1. A self-adaptive adjustment yielding device is characterized by comprising a spring, a top pressing plate, a rack and an adjusting assembly;

2. The adaptive control yielding device as claimed in claim 1, wherein the left lower support arm, the right lower support arm, the left upper support arm and the right upper support arm are integrally matched symmetrically.

3. The adaptive control pressure relief device according to claim 1, wherein the left and right ends of the screw rod are provided with equal-pitch reverse threads, the middle of the screw rod is provided with a non-threaded area, the length of the non-threaded area is equal to the thickness of the gear, and the gear is mounted in the non-threaded area of the screw rod.

4. The adaptive pressure regulating yielding device as claimed in claim 1, wherein the top support seat has a slot for fixing the spring.

5. The adaptive control yielding device as claimed in claim 4, wherein the locking groove for fixing the spring at the upper part of the top supporting seat is formed by two side edges of the supporting seat being turned up, and the two side edges are turned up to form a locking groove for covering a part of the spring.

6. The adaptive control pressure relief device according to claim 1, wherein the top support base is further provided with a through hole for passing the rack, and the shape of the through hole is adapted to the cross section of the rack.

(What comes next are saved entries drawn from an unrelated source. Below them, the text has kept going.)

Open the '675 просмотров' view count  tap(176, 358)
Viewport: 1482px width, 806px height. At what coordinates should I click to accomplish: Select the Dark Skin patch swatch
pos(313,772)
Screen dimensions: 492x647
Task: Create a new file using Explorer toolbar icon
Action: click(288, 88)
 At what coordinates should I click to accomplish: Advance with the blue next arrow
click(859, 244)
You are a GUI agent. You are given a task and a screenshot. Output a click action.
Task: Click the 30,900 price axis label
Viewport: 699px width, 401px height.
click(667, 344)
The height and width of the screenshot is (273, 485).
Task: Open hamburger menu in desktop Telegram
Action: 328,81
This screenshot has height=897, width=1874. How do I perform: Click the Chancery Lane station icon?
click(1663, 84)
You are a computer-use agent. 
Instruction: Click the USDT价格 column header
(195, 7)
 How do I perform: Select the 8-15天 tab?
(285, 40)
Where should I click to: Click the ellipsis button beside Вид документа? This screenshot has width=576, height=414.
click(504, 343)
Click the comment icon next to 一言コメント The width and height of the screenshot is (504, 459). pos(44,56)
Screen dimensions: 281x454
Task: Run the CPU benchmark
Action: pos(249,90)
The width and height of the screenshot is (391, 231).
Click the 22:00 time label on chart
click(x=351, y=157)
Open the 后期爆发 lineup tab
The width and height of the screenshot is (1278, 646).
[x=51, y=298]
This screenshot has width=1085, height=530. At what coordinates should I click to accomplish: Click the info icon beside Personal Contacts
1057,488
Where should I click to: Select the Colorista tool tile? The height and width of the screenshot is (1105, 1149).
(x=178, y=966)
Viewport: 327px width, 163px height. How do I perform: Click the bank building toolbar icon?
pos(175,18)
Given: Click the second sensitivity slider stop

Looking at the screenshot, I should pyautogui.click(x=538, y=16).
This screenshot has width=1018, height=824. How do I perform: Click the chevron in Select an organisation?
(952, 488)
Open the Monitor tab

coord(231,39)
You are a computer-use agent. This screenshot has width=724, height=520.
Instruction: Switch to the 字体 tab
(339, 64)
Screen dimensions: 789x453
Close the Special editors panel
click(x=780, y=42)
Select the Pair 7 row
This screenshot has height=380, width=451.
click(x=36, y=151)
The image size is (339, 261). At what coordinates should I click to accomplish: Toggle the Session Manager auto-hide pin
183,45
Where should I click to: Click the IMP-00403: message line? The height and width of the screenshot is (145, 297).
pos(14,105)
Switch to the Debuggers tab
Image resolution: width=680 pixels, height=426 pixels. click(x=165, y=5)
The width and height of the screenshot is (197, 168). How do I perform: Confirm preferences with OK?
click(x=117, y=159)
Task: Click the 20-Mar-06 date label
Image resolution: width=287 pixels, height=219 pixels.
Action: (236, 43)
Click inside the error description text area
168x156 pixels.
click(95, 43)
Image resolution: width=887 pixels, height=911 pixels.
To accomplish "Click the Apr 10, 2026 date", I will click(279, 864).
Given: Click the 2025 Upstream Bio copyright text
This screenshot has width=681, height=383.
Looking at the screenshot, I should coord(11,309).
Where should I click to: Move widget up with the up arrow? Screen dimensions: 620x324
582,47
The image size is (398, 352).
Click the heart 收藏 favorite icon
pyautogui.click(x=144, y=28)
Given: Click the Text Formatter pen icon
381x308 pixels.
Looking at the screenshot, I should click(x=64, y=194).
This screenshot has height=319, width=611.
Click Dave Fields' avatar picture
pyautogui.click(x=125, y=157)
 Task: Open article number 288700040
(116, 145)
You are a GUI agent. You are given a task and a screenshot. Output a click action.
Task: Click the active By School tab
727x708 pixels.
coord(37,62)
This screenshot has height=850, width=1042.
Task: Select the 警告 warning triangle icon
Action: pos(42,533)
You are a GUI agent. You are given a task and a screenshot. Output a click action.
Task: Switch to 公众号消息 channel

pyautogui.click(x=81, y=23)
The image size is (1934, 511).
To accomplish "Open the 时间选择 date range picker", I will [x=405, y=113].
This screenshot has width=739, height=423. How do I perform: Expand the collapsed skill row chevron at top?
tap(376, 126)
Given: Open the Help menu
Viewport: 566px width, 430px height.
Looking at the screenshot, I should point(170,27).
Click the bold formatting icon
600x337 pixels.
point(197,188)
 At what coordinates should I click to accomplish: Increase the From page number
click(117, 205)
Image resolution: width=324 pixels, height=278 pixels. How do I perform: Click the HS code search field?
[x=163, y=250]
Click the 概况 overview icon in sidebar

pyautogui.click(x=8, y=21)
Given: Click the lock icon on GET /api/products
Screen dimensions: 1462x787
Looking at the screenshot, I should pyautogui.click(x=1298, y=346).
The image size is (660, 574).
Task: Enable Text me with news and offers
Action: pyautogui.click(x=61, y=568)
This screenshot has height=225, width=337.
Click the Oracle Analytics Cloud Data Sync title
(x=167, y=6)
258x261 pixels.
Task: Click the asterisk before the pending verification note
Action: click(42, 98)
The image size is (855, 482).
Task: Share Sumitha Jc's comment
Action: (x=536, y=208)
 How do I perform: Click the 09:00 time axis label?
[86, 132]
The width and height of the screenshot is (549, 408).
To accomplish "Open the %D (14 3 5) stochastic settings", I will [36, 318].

7. The adaptive control pressure relief device according to any one of claims 1-6, wherein the gear outer diameter is 2-3 times the screw outer diameter.

8. The adaptive control pressure relief device of any one of claims 1-6 wherein the rack width is less than the gear width.

9. The adaptive control pressure relief device according to any one of claims 1-6, wherein the length of the rack is equal to the vertical distance from the upper end of the spring to the lead screw.

10. The adaptive pressure relief device according to any one of claims 1-6, wherein the gear tooth width is 1-2 times the screw diameter.